WRITTEN PROBLEM 1 —
Answer these about the passage on online item calibration:
(a) In joint calibration with the item-parameter correlation set at .0, by what percentage were the A-optimal standard errors for the c-parameter smaller than those from random sampling?
(b) What range of sample sizes did the simulations find enough to recover the true item parameters?
(c) For which two parameters was the gain in estimation accuracy from joint calibration especially marked?
WRITTEN PROBLEM 2 — Write the next part of the passage on online item calibration, starting after its last sentence.

**** DOCUMENT PASSAGE

Note. $ρ_{I}$ = correlation among the item parameters; N = calibration sample size; Ran = random sampling.

Table 7 reveals some distinct patterns relating to the sampling design. Among the three sampling methods, the A-optimal procedures steadily produced the smallest standard errors. For example, when $ρ_{I}$ was conditioned at .0 within the joint calibration, the A-optimal sampling yielded 3.52% ( $\hat{a}$ ), 17.81% ( $\hat{b}$ ), and 24.12% ( $\hat{c}$ ) smaller standard errors compared to the random sampling and 2.06% ( $\hat{a}$ ), 13.59% ( $\hat{b}$ ), and 19.04% ( $\hat{c}$ ) smaller errors compared to the D-optimal sampling. The amount of proportion reduction in the standard errors further increased as $ρ_{I}$ increased. This tendency is in line with the expectation in that A-optimality was indeed designed to minimize average variance of the parameter estimates. The present results provide useful implications for operational online calibration, especially when the primary goal of online calibration is to minimize calibration samples given a threshold in standard error. That is, when standard error is used as a criterion for terminating adaptive online calibration, A-optimality can be an effective sampling strategy in that it would use relatively small calibration samples to meet the desired level in standard error.

7. Discussion

The nature of speededness in operational tests and free access to response time data in computerized tests have inspired much research on the response times in educational and psychological assessments. In this study, we investigate online calibration strategies for the joint model of responses and response times. The study presented likelihood-based estimators for estimating the parameters of the joint model and evaluated their performance in conjunction with the optimal sampling procedures. Extensive experiments based on simulation suggested that the studied online calibration methods can adequately recover the true item parameters using small samples (N = 500 ∼ 800). Across the evaluated simulation conditions, the estimated parameter values showed small biases and RMSEs, and high correlations with the generating parameters. As expected, increasing N or $ρ_{I}$ consistently reduced estimation errors.

One of the questions addressed in this study was whether, if so how much, calibrating items within the joint framework can help improve the estimation of the response model parameters. The results from the current study suggest that joint calibration can lead to more accurate parameter recovery if the item parameters are correlated between the two measurement models. The gain in the estimation accuracy was particularly conspicuous in estimation of c- and a-parameters and tended to escalate as $ρ_{I}$ increased or N decreased. The findings from this study can be linked to prior studies that examined the impact of using response times under different values of $ρ_{P}$ (e.g., Ranger, 2013; van der Linden et al., 2010). In particular, Ranger (2013) noted that information about θ that can be gained from response times is palpable when θ and τ are highly correlated (e.g., above .5). The results from the current study support the similar conclusion for item calibration, that is, the stronger the item parameters are correlated, the greater the gain in calibration precision.

********
**** COLLECTED MATERIAL

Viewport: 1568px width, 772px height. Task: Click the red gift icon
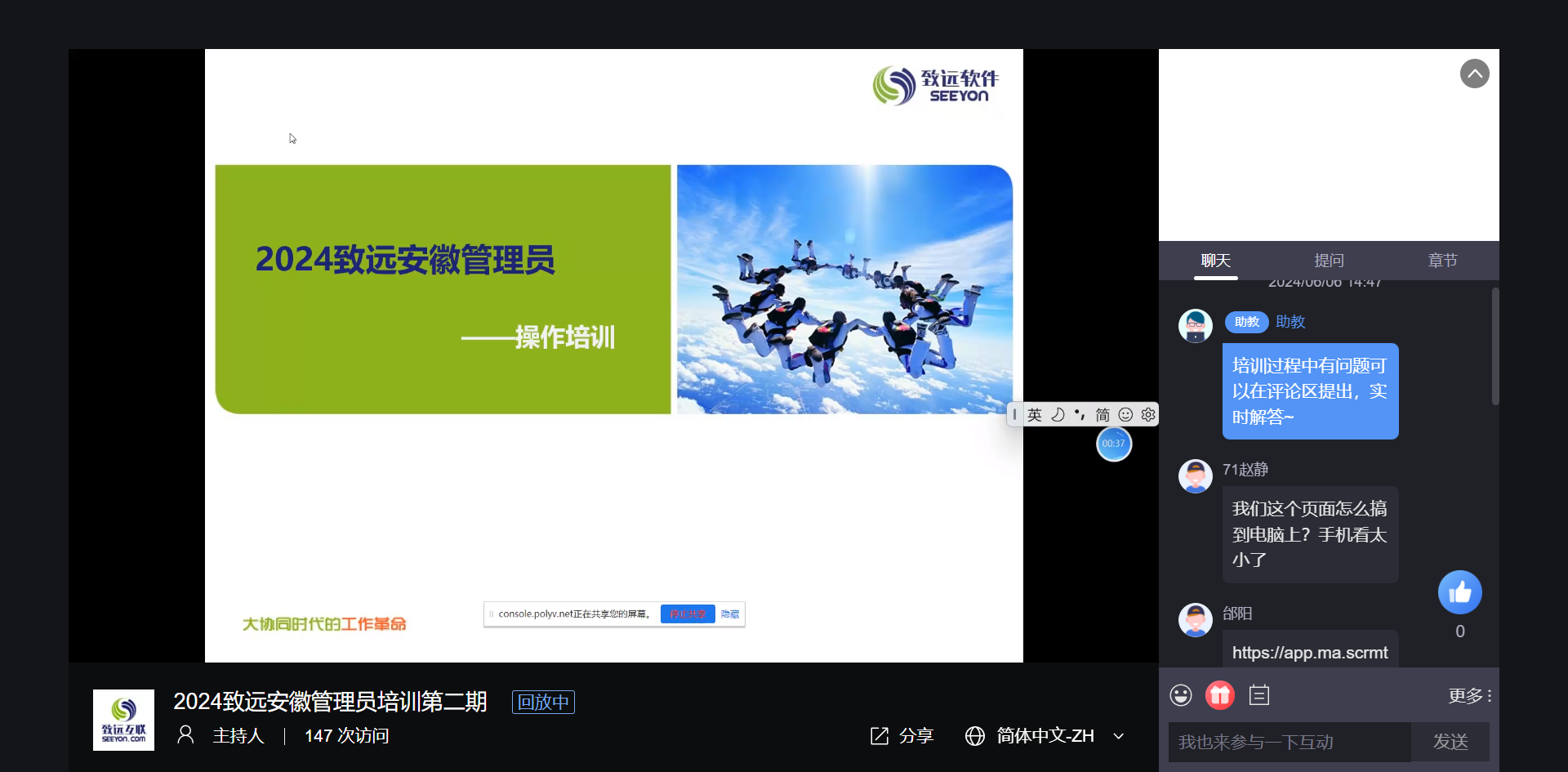[1220, 695]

********

TASK RESPONSE 1 —
(a) 24.12%
(b) N = 500 to 800
(c) The c- and a-parameters

TASK RESPONSE 2 —
The other aspect investigated in this study was the performance of the sampling methods given a particular objective of online calibration. A number of sampling procedures were examined to investigate this question: (1) random, D-optimal, and A-optimal sampling under the response model calibration and (2) random, D- and $D_{S}$ -optimal sampling, and A- and $A_{S}$ -optimal sampling under the joint model calibration. The results from the simulation study suggest that the choice of sampling design should be made in consideration of the characteristics of the field-testing items. All in all, when all the item parameters were intended and were weakly correlated, joint calibration with A-optimal sampling led to the most stable and accurate parameter recovery. When the item parameters were strongly correlated, calibrating items jointly based on D-optimal samples led to the most accurate parameter recovery.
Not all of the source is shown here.